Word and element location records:
++++++++++++++++++++

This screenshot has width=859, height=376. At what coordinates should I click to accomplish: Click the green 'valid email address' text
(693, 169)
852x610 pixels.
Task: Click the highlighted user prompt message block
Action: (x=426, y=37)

++++++++++++++++++++

Update the records above by replacing "coordinates" with "position" and leaving everything else as it is.

WRITTEN RESPONSE:
This screenshot has width=859, height=376. At what position should I click to accomplish: Click the green 'valid email address' text
(693, 169)
852x610 pixels.
Task: Click the highlighted user prompt message block
Action: (x=426, y=37)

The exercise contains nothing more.